— Begin Document —

# 1/350 Scale Reliant



## REL (Sep 30, 2005)

Something that's in the works for when I get caught up on everything else.


----------



## mikephys (Mar 16, 2005)

Good Golly Miss Molly!!
Do you ever rest???


----------



## hawk1999 (Jul 9, 2000)

sold i want two


----------



## USS Atlantis (Feb 23, 2008)

Richard, you're gonna make me buy a larger house, just to hold all the 350-scale models I want to get, aren't you

Atlantis (Ken)


----------



## John P (Sep 1, 1999)

Hoo boy, it's gonna be fun getting rid of THOSE seams!
Especially around the impulse deflection crystal.


----------



## Ignatz (Jun 20, 2000)

Looks great! Are all those parts for making the master?


----------



## OneAM (Jul 9, 2008)

Is this for AW Studios? I seem to recall Vaderman mentioning a complete (i.e. non-conversion) kit for a 1/350 Reliant in the works.


----------



## Lou Dalmaso (Jul 13, 2004)

There She Is!

She tasks me...she tasks me and I'll HAVE IT!!!


----------



## Model Man (Oct 1, 2007)

I was all set to try doing a PL conversion scratchbuild and if it came out well, make that into a kit. But I guess I'll just fork some cash over. 

I will also need two: Pre- and Post-Combat.


----------



## REL (Sep 30, 2005)

John P said:


> Hoo boy, it's gonna be fun getting rid of THOSE seams!
> Especially around the impulse deflection crystal.

— End Document —
— Begin Supplied records —

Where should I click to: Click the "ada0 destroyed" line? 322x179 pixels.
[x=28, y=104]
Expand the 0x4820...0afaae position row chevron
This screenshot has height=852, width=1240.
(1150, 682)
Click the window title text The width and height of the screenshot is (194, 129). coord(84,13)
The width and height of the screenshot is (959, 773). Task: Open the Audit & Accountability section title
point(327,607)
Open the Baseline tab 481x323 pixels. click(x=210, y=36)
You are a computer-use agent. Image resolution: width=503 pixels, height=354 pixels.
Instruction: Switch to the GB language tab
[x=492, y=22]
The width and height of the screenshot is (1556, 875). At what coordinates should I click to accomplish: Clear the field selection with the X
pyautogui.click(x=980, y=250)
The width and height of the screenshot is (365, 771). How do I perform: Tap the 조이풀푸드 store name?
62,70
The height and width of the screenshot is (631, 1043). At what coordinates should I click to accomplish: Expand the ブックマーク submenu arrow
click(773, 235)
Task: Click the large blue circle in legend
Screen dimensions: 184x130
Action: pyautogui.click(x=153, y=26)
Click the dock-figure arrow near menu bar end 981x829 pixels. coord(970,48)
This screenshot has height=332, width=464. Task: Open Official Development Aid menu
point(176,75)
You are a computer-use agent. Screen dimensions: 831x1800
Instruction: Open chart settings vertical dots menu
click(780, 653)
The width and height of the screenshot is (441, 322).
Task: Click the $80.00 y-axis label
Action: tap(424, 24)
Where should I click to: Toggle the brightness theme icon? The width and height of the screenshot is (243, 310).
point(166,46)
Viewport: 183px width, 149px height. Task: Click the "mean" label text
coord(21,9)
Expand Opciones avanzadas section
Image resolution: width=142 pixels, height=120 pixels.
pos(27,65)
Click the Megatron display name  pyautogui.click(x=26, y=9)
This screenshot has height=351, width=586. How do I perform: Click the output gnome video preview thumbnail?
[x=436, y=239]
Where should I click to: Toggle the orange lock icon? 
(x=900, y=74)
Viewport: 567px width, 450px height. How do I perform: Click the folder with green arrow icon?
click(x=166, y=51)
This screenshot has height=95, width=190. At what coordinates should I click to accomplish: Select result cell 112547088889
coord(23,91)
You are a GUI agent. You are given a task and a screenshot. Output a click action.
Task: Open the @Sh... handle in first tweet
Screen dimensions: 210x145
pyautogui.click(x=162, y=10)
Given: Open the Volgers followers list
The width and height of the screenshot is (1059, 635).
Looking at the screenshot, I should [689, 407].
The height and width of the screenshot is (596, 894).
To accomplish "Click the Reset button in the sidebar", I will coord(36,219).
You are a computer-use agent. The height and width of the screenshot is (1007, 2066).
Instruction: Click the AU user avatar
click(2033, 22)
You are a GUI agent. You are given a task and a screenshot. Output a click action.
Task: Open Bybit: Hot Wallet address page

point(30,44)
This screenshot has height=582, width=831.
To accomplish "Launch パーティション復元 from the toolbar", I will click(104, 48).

— End Supplied records —

Stated exercise 1:
Reproduce the forum thread about the 1/350 scale Reliant word for word, in full.
Stated exercise 2:
Can you quote the rows from the very first one through the line containing "Action: pyautogui.click(x=153, y=26)", with both ends included?
The forum thread and the rows are two unrelated sets of material.

Task solution 1:
# 1/350 Scale Reliant



## REL (Sep 30, 2005)

Something that's in the works for when I get caught up on everything else.


----------



## mikephys (Mar 16, 2005)

Good Golly Miss Molly!!
Do you ever rest???


----------



## hawk1999 (Jul 9, 2000)

sold i want two


----------



## USS Atlantis (Feb 23, 2008)

Richard, you're gonna make me buy a larger house, just to hold all the 350-scale models I want to get, aren't you

Atlantis (Ken)


----------



## John P (Sep 1, 1999)

Hoo boy, it's gonna be fun getting rid of THOSE seams!
Especially around the impulse deflection crystal.


----------



## Ignatz (Jun 20, 2000)

Looks great! Are all those parts for making the master?


----------



## OneAM (Jul 9, 2008)

Is this for AW Studios? I seem to recall Vaderman mentioning a complete (i.e. non-conversion) kit for a 1/350 Reliant in the works.


----------



## Lou Dalmaso (Jul 13, 2004)

There She Is!

She tasks me...she tasks me and I'll HAVE IT!!!


----------



## Model Man (Oct 1, 2007)

I was all set to try doing a PL conversion scratchbuild and if it came out well, make that into a kit. But I guess I'll just fork some cash over. 

I will also need two: Pre- and Post-Combat.


----------



## REL (Sep 30, 2005)

John P said:


> Hoo boy, it's gonna be fun getting rid of THOSE seams!
> Especially around the impulse deflection crystal.

Task solution 2:
Where should I click to: Click the "ada0 destroyed" line? 322x179 pixels.
[x=28, y=104]
Expand the 0x4820...0afaae position row chevron
This screenshot has height=852, width=1240.
(1150, 682)
Click the window title text The width and height of the screenshot is (194, 129). coord(84,13)
The width and height of the screenshot is (959, 773). Task: Open the Audit & Accountability section title
point(327,607)
Open the Baseline tab 481x323 pixels. click(x=210, y=36)
You are a computer-use agent. Image resolution: width=503 pixels, height=354 pixels.
Instruction: Switch to the GB language tab
[x=492, y=22]
The width and height of the screenshot is (1556, 875). At what coordinates should I click to accomplish: Clear the field selection with the X
pyautogui.click(x=980, y=250)
The width and height of the screenshot is (365, 771). How do I perform: Tap the 조이풀푸드 store name?
62,70
The height and width of the screenshot is (631, 1043). At what coordinates should I click to accomplish: Expand the ブックマーク submenu arrow
click(773, 235)
Task: Click the large blue circle in legend
Screen dimensions: 184x130
Action: pyautogui.click(x=153, y=26)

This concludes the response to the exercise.